About

Just the Basic Facts

I was born in rural Pennsylvania in 1953. My family migrated to California in 1966. After one year in San Diego, we moved to Ventura County north of Los Angeles where I graduated from Santa Clara High School, Oxnard California in 1971.

I received a Bachelor of Arts in English from St. Mary’s College of California in 1975, where I studied with Robert Hass and Chester Aaron. After a feeble attempt at attaining an MFA from the Poetry Center at San Francisco State, I dropped out of academia, found a job as a florist for nine years, and settled into a married life in the Bay Area in 1980.

When the personal computer revolution erupted in the early eighties I created a career as a network engineer and project manager for thirty years.
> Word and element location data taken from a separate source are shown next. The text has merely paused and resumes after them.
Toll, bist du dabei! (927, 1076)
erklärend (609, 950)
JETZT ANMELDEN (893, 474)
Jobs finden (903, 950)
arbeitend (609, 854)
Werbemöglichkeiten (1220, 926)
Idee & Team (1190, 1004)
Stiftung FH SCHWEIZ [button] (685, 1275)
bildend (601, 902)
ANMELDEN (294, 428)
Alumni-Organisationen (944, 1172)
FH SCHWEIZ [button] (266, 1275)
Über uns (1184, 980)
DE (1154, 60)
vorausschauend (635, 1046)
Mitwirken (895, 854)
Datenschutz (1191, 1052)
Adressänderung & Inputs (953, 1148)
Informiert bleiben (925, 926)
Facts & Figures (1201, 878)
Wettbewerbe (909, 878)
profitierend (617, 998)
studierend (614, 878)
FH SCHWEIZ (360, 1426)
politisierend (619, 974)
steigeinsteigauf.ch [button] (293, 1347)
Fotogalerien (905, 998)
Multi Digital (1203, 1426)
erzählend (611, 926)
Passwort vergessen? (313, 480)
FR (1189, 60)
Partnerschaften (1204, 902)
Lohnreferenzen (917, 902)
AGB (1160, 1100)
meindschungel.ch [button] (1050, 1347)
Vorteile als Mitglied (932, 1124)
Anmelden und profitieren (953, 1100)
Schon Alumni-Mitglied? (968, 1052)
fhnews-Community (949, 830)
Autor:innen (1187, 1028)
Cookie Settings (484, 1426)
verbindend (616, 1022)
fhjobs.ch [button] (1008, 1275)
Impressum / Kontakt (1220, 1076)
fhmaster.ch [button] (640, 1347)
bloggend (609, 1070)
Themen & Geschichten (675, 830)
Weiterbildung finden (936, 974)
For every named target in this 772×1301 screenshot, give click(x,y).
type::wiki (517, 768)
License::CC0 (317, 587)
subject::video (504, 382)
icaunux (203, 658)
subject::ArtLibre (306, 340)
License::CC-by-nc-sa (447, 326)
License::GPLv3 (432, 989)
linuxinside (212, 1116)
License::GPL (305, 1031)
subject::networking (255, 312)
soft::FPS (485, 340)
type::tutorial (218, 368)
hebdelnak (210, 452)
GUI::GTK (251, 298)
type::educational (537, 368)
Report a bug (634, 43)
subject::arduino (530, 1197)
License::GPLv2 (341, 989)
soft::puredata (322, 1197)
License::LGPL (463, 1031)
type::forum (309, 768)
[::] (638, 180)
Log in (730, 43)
I retired from all that (involuntarily I might add) in 2015 and relocated in the Pacific Northwest in 2018 where I write, photograph, read, and think fulltime.

Throughout my life I kept writing, even though I was preoccupied with work, marriage, and the raising of two daughters. I recently published the first in a series of memoirs, Winterland Nights – A Memoir of Rock in the Seventies, a remembrance of concerts presented by Bill Graham at the Winterland Ballroom in San Francisco. That was a transformative time for me, and the book is a coming of age story that takes place during seven years of legendary performances by Pink Floyd, David Bowie, the Grateful Dead, Genesis, The Who, Bruce Springsteen and many others. More information and excerpts from the book are available at winterlandnights.com. The book is available in paperback and Kindle editions at this link.

I am also an avid photographer and my work is featured and available for purchase at imagerag.com. More information about the portfolios and galleries on that site can be perused here on the Photography page.

Current projects include a memoir of my father, also a photographer, and the life and love story of my parents who moved their three sons from the staid rural life of Pennsylvania to the lucent light of California in 1966. Tentatively titled 24 Exposures I’ll be featuring excerpts about that project here at imagerag.blog.